Leaving aside for the moment the clear fact that Barrett played hide-and-seek with the truth in her accelerated confirmation hearings as deftly as her brethren did, she is as responsible as the rest of them for the consequences of the Dobbs decision. All women who have suffered since that decision are on Barrett’s tab as much as they are on Alito’s. Any woman who dies as a result of complications that could’ve been avoided with a therapeutic abortion goes on her side of the ledger as starkly as it’s written in Kavanaugh’s. That’s not moderation. That’s accessorial conduct, and history is going to arraign her for it as surely as it’s going to arraign the other members of the carefully manufactured conservative majority.

Marcus also cites, as a number of observers have, Barrett’s performance during the oral arguments in the presidential immunity case.

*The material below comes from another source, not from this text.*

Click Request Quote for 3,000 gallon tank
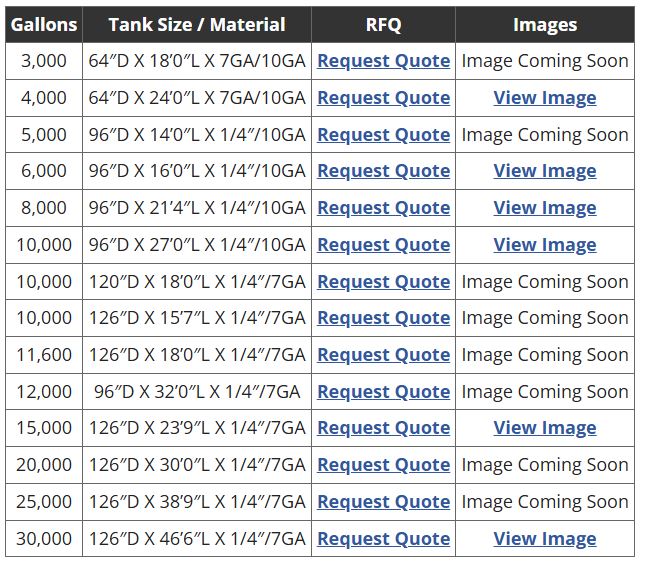383,61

In the immunity case, Barrett tag-teamed with Justice Elena Kagan to obtain potentially significant concessions from Trump attorney D. John Sauer about actions Trump took as president that Sauer acknowledged could still be prosecuted because they constituted private acts. Barrett expressed incredulity at Sauer’s claim that the constitutional remedy of impeachment means that a president can only be criminally convicted if he is first impeached and removed from office.

“There are many other people who are subject to impeachment, including the nine sitting on this bench, and I don’t think anyone has ever suggested that impeachment would have to be the gateway to criminal prosecution for any of the many other officers subject to impeachment,” Barrett said. “So why is the president different when the impeachment clause doesn’t say so?”

All these wise heads miss the entire point. The Supreme Court never should have taken this nonsense case in the first place. Barrett had no apparent problem with the order that granted certiorari back in February, or with the four-month delay in hearing the case. The whole point of taking on the case at all arguably was to delay the actual trial until after the November election. Barrett’s vaunted middle position also added to the delay and if, as expected, the Court devises some phony procedure to distinguish between “official” and “private” presidential actions, Barrett is the one who gave them the running room to do so. Hope is a thing with feathers. Alas, so is a vulture.